**Required task**. Copy out every line of the material below word for word, leaving out the pictures.

[Saved entries]

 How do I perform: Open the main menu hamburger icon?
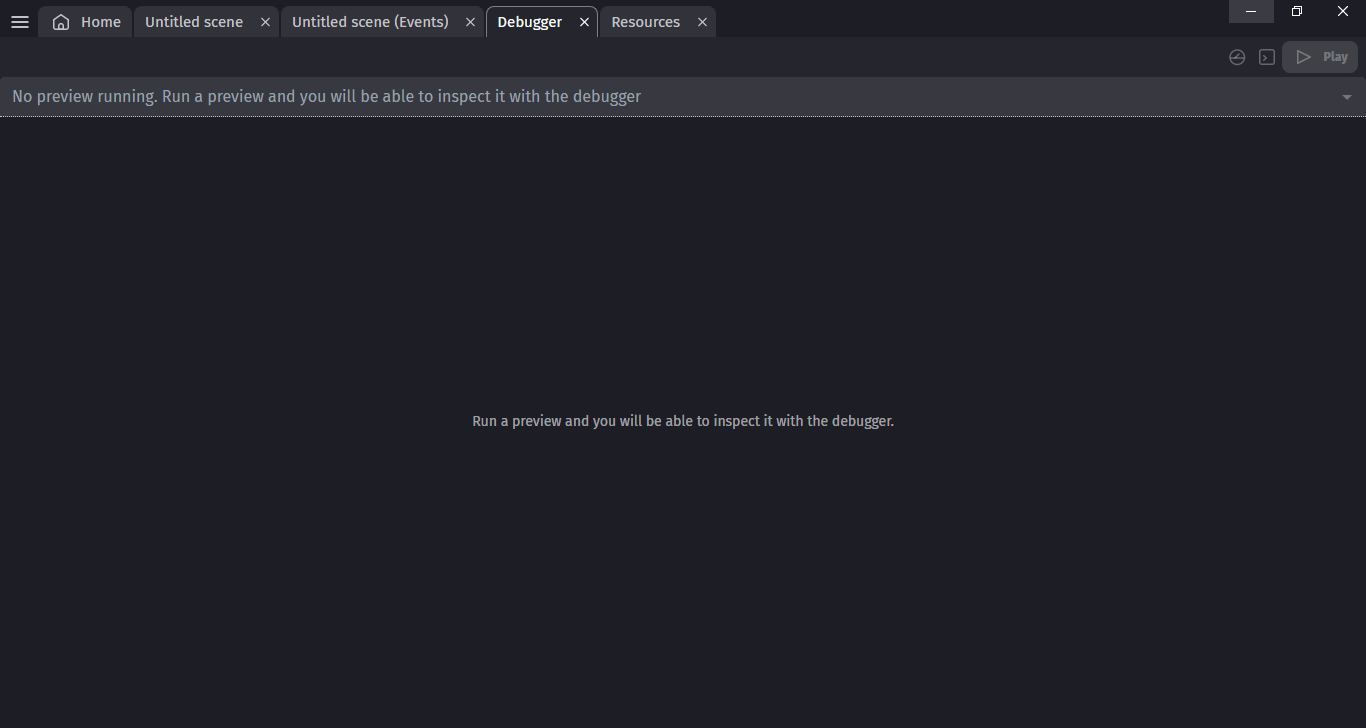click(19, 21)
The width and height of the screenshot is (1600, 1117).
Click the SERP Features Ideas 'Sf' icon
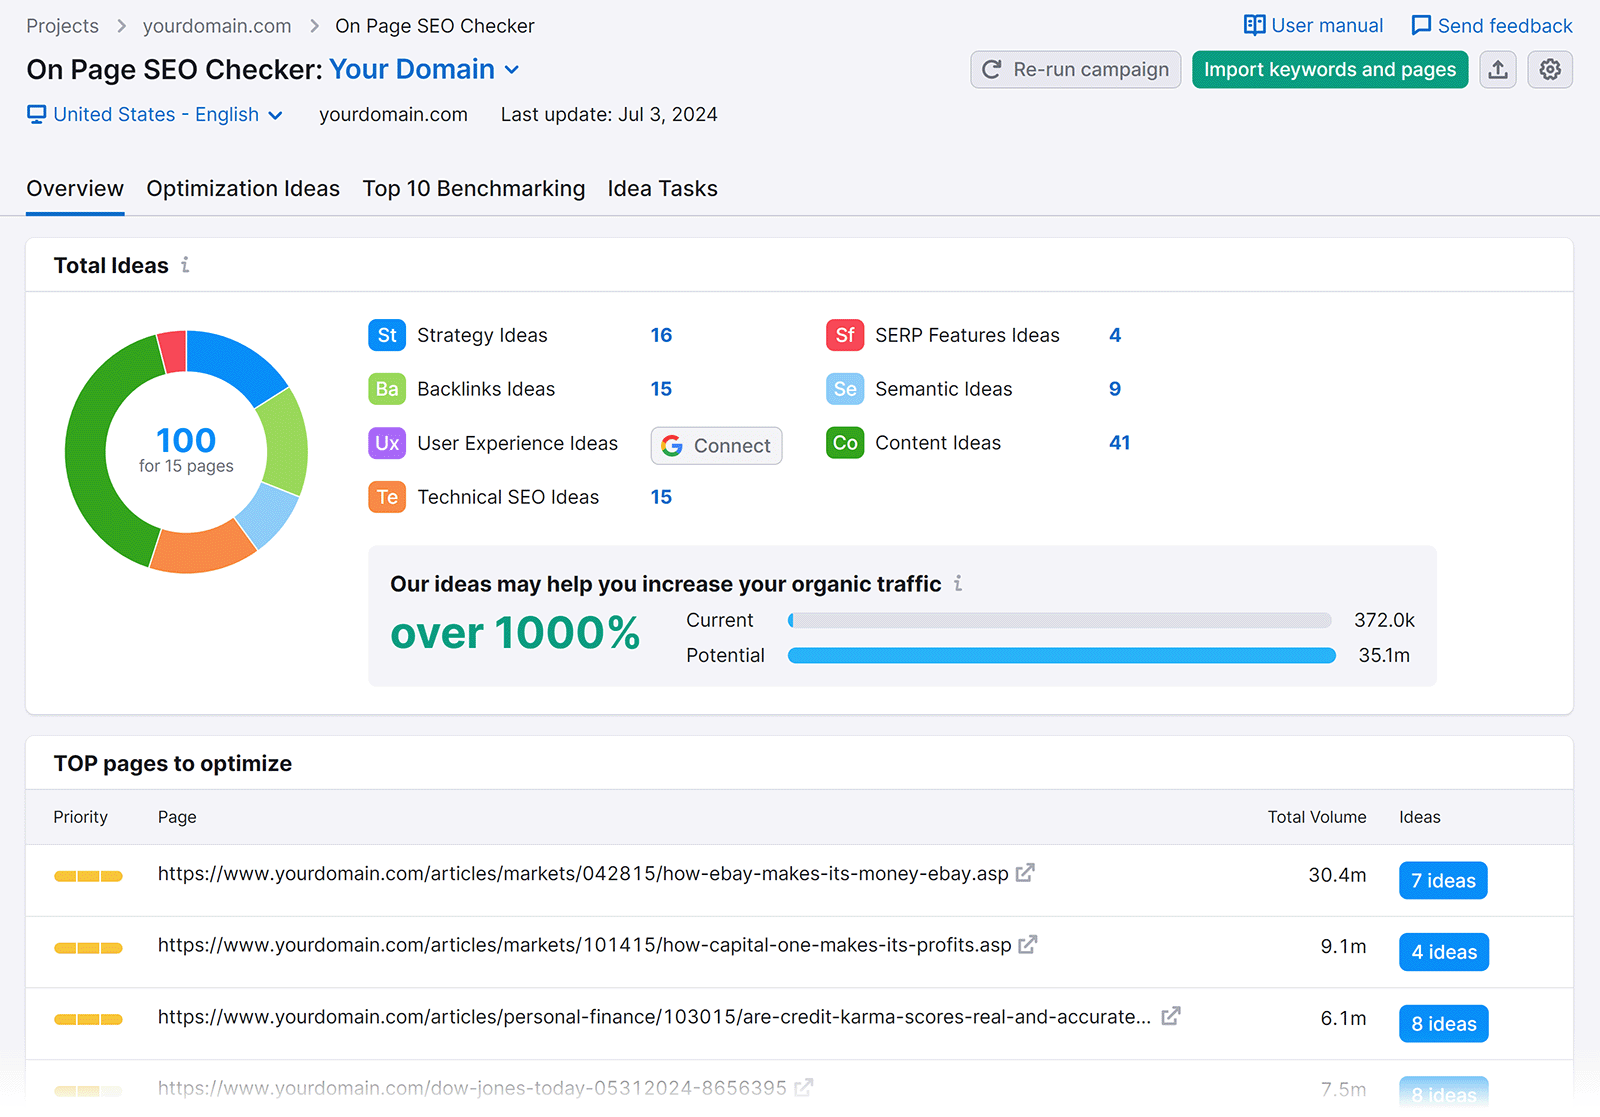[845, 335]
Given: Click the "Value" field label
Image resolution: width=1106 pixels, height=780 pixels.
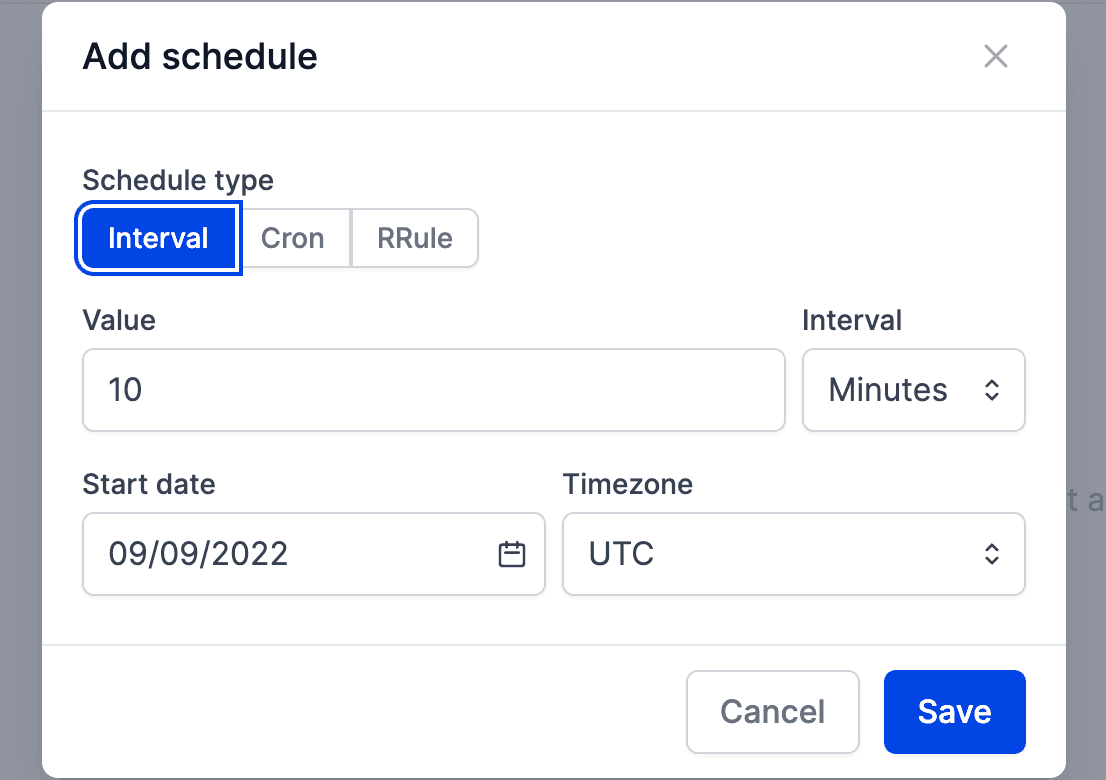Looking at the screenshot, I should click(x=119, y=320).
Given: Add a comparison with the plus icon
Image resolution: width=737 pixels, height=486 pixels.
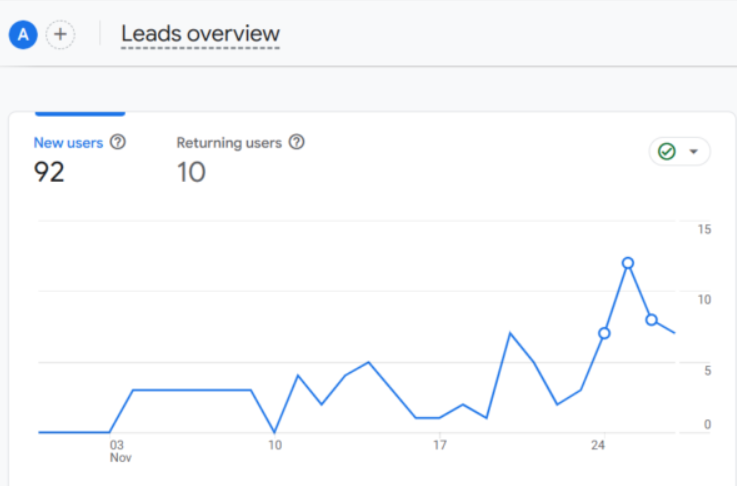Looking at the screenshot, I should pyautogui.click(x=60, y=35).
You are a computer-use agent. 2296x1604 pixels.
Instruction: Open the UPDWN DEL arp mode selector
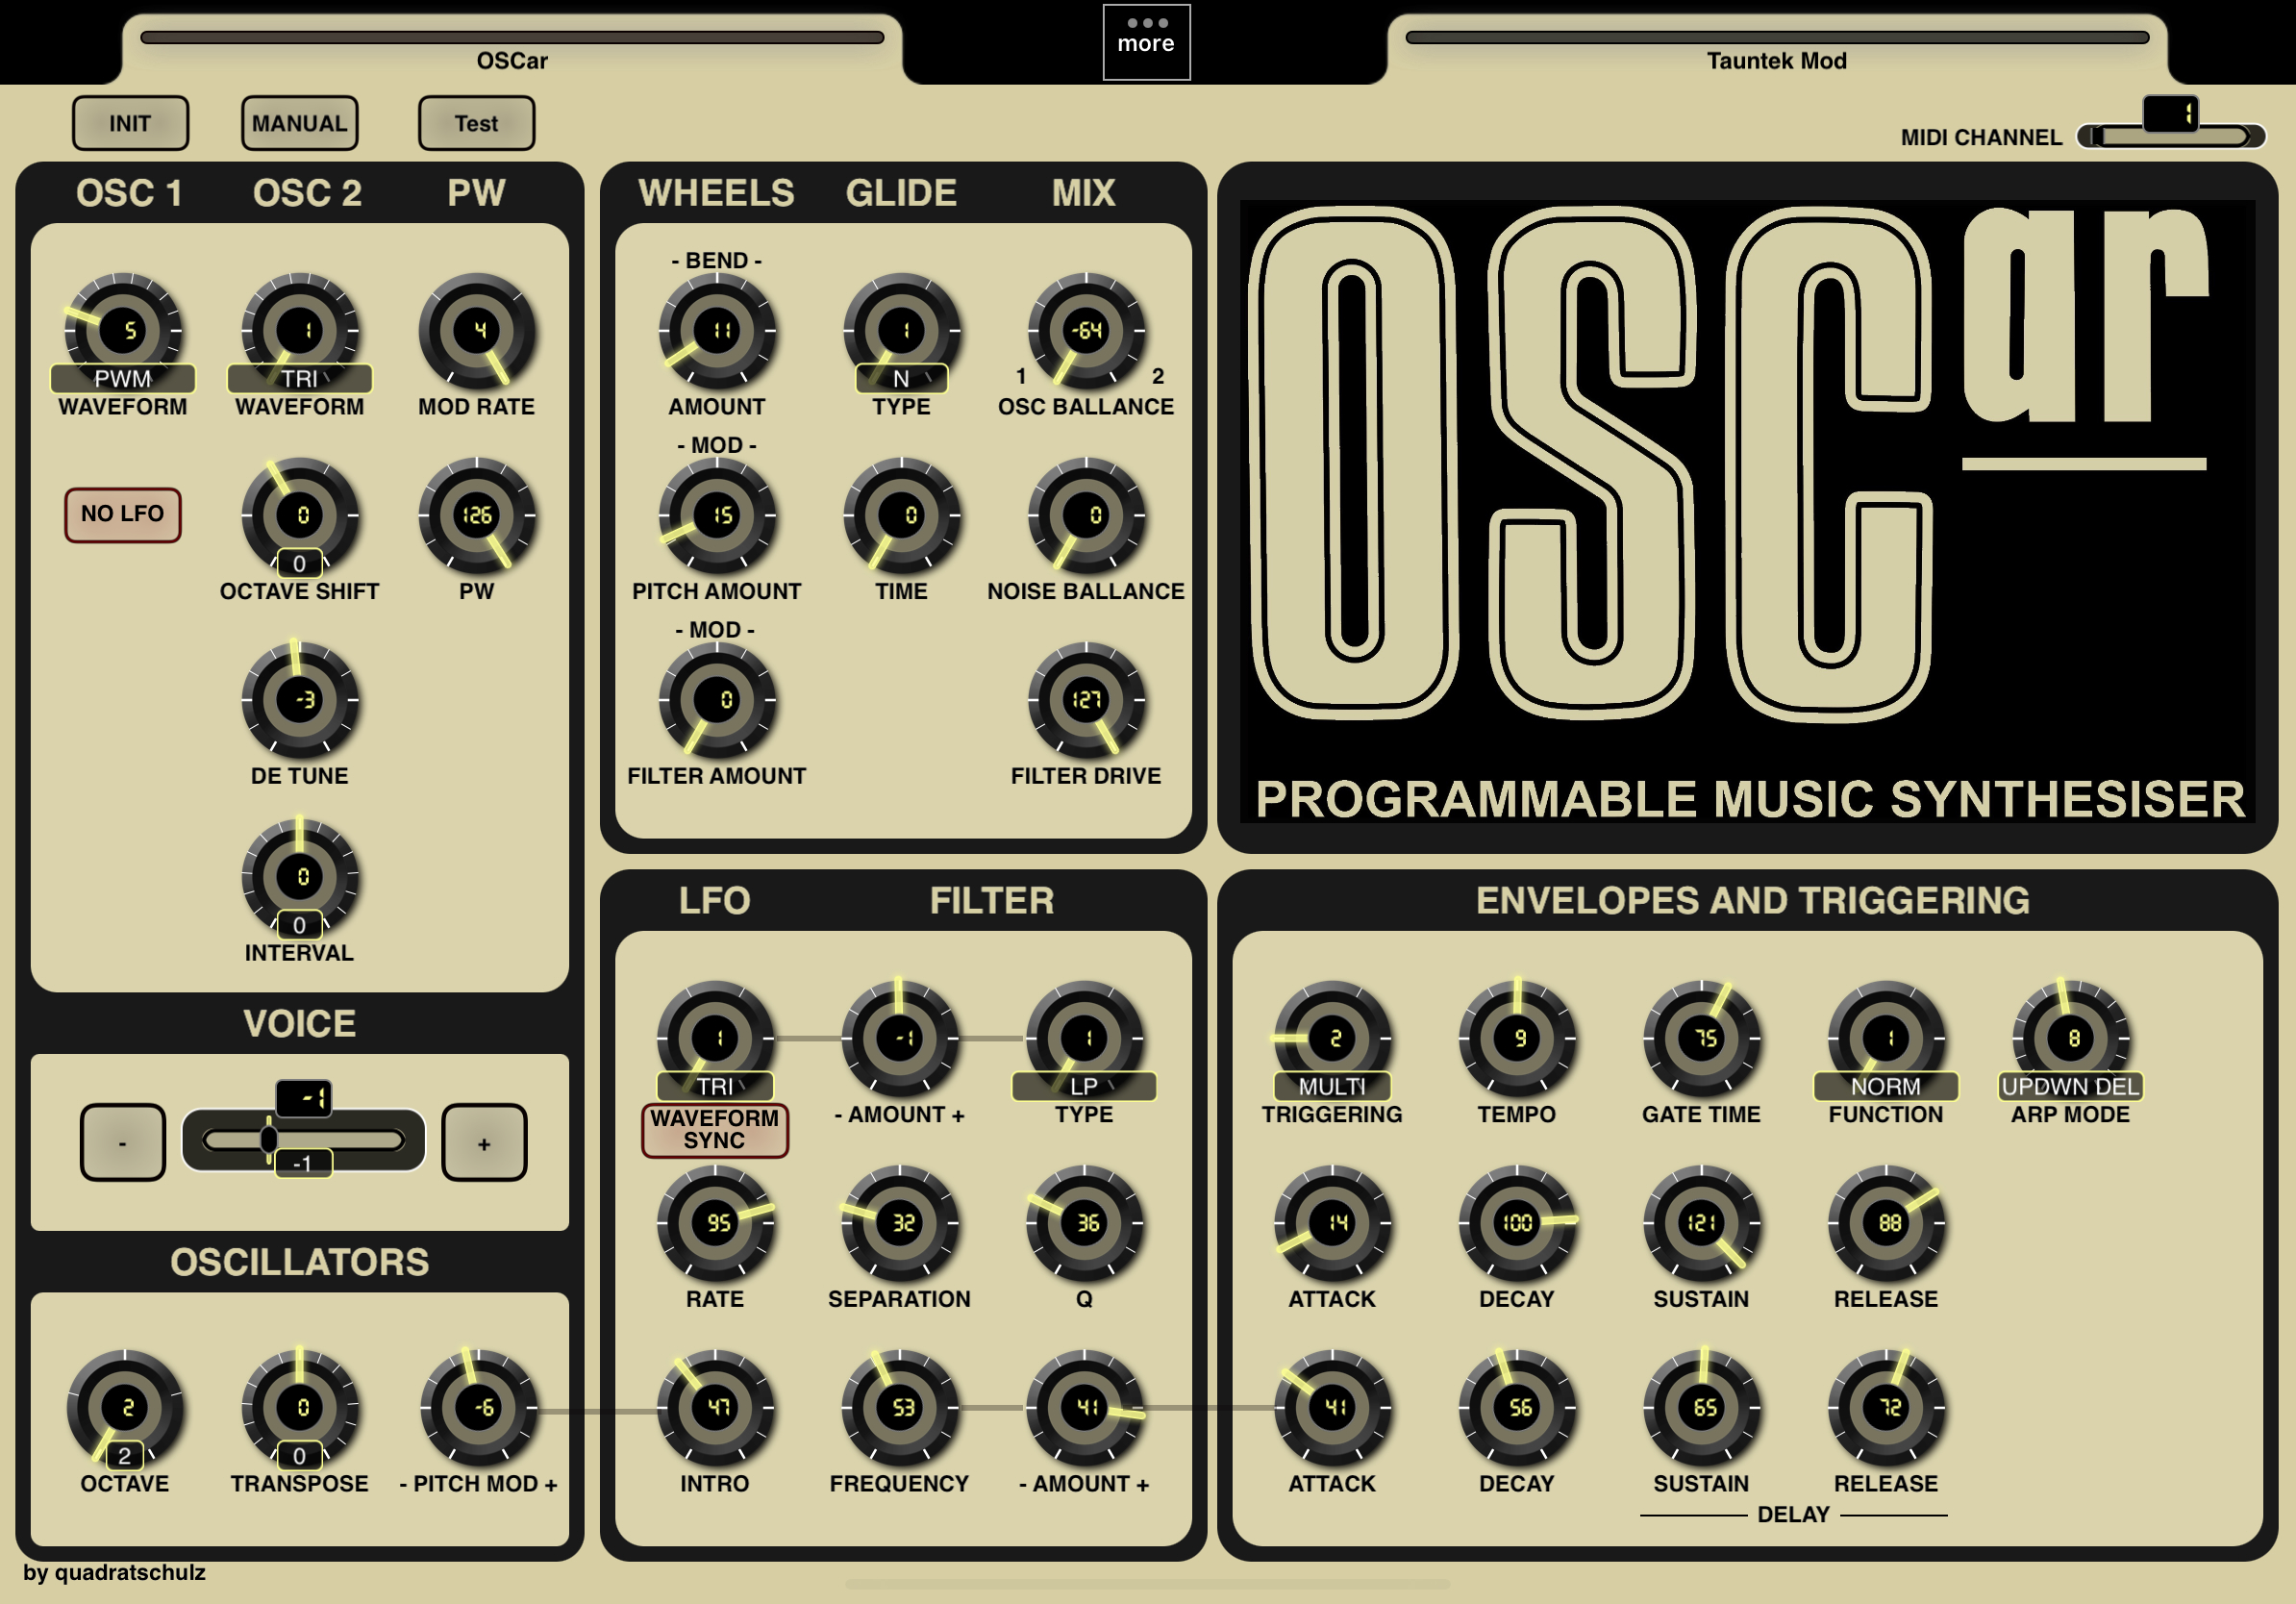pos(2071,1086)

**Full answer**.
 How do I perform: Open the main menu hamburger icon?
click(19, 21)
The width and height of the screenshot is (1600, 1117).
Click the SERP Features Ideas 'Sf' icon
[845, 335]
Given: Click the "Value" field label
Image resolution: width=1106 pixels, height=780 pixels.
Looking at the screenshot, I should click(x=119, y=320).
Given: Add a comparison with the plus icon
Image resolution: width=737 pixels, height=486 pixels.
Looking at the screenshot, I should pyautogui.click(x=60, y=35).
You are a computer-use agent. 2296x1604 pixels.
Instruction: Open the UPDWN DEL arp mode selector
pos(2071,1086)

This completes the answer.